▶ DOCUMENT SEGMENT:

Mak Varešanović

Personal information
- Date of birth: 28 August 1998 (age 26)
- Place of birth: Bursa, Turkey
- Height: 1.88 m (6 ft 2 in)
- Position(s): Midfielder

Team information
- Current team: Folgore Caratese
- Number: 8

Youth career
- 2008–2015: Sarajevo
- 2016: Udinese

Senior career*
- Years: Team / Apps / (Gls)
- 2015–2016: Olimpik / 14 / (1)
- 2017–2019: Udinese / 0 / (0)
- 2019–2021: Casertana / 39 / (0)
- 2021: Koper / 10 / (0)
- 2023: Sloboda Tuzla / 5 / (0)
- 2024: Triglav Kranj / 10 / (1)
- 2024–: Folgore Caratese / 11 / (2)

International career
- 2015: Bosnia and Herzegovina U17 / 4 / (0)
- 2016: Bosnia and Herzegovina U19 / 2 / (0)
- 2017: Bosnia and Herzegovina U21 / 1 / (0)

= Mak Varešanović =

Bosnian footballer

Mak Varešanović (born 28 August 1998) is a Bosnian professional footballer who plays as a midfielder for Italian Serie D club Folgore Caratese.

==Club career==
Before joining Casertana, Varešanović played for Serie A club Udinese.

On 7 July 2021, he signed a two-year contract with Slovenian club Koper.

==Personal life==
Varešanović comes from a footballing family. His father, Mirza Varešanović, earned over 20 caps for Bosnia and Herzegovina. His grandfather Mirsad Fazlagić captained Yugoslavia at UEFA Euro 1968, while his brother Dal plays professionally for Bosnian Premier League club Sarajevo.

▶ ASSIGNED TASK:
List every team in the senior career section of the Mak Varešanović profile. The material that follows is not needed to answer anything about the Mak Varešanović profile.

▶ DATASET EXTRACT:
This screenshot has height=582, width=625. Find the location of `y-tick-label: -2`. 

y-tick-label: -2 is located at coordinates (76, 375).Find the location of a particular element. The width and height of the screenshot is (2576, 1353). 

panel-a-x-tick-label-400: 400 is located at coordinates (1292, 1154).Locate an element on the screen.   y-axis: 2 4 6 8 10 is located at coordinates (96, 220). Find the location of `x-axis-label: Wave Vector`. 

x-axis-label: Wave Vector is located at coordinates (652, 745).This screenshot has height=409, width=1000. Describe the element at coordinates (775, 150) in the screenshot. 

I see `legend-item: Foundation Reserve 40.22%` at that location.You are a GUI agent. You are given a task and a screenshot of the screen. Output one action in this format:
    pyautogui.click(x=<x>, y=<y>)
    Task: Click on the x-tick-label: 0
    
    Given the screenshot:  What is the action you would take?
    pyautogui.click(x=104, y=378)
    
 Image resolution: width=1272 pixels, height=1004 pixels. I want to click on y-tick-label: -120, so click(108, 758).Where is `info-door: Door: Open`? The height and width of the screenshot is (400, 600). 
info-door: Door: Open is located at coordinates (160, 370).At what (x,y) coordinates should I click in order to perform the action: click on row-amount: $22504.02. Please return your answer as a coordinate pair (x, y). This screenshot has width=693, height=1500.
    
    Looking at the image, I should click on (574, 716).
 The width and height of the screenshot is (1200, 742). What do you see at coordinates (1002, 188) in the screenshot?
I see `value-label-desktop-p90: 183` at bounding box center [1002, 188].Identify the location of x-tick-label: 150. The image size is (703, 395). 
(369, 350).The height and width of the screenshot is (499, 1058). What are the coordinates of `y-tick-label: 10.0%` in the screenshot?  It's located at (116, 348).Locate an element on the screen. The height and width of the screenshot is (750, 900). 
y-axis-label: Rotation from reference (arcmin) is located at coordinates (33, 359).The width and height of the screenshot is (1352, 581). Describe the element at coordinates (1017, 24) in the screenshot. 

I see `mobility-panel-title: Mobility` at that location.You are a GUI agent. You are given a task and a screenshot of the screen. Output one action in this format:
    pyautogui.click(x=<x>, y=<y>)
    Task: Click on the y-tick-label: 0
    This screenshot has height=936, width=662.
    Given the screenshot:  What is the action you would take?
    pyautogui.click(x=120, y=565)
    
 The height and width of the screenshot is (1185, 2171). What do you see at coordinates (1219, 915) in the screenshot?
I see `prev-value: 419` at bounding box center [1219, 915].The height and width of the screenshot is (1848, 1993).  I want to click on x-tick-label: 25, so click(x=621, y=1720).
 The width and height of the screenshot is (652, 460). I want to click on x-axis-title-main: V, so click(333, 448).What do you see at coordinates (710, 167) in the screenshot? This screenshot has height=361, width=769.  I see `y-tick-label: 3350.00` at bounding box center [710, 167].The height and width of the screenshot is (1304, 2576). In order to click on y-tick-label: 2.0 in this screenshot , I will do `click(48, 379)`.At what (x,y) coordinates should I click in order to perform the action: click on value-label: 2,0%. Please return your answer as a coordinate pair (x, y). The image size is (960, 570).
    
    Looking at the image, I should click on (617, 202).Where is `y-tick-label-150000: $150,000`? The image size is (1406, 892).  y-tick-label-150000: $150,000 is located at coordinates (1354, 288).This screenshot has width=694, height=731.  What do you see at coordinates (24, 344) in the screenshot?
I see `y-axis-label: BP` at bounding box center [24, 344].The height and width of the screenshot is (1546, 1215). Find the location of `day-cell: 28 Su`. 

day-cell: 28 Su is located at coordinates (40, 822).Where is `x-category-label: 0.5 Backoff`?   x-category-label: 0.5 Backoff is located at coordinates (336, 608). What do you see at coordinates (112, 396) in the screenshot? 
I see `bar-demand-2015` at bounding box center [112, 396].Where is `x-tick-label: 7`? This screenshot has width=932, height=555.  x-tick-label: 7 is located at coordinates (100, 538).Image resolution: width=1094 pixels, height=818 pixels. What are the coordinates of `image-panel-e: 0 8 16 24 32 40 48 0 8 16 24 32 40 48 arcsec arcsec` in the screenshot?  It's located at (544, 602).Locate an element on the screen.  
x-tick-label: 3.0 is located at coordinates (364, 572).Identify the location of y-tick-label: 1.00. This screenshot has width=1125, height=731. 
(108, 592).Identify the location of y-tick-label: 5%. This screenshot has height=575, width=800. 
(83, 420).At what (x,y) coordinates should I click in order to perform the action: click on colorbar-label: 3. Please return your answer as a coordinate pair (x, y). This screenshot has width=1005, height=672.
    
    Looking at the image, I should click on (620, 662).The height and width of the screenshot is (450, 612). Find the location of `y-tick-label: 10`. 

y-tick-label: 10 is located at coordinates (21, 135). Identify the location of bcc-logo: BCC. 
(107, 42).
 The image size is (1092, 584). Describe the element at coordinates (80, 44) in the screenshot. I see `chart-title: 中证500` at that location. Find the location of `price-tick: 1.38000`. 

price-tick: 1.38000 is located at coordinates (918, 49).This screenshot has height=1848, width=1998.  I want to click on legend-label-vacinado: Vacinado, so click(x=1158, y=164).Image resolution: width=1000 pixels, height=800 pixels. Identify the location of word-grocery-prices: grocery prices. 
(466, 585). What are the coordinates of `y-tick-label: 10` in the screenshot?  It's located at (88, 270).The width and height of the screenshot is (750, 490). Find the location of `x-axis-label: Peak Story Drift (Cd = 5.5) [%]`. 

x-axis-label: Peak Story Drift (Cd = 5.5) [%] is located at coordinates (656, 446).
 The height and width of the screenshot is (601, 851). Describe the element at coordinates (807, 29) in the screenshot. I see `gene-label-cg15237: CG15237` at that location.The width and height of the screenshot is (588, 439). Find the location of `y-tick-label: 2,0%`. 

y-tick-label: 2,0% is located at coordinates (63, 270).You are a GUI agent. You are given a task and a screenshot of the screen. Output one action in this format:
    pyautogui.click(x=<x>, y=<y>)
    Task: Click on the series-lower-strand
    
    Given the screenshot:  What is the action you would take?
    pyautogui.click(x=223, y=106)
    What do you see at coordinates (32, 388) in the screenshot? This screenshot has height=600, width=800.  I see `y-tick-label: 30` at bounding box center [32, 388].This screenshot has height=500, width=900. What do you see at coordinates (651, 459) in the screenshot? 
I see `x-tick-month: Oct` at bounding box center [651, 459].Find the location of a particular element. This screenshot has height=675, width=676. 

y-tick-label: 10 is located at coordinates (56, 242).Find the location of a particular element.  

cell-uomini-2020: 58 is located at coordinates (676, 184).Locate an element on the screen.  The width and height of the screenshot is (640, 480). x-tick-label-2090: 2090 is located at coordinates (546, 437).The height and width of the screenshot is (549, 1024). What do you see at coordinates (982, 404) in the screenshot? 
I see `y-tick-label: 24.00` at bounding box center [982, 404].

▶ EXERCISE SOLUTION:
Olimpik, Udinese, Casertana, Koper, Sloboda Tuzla, Triglav Kranj, Folgore Caratese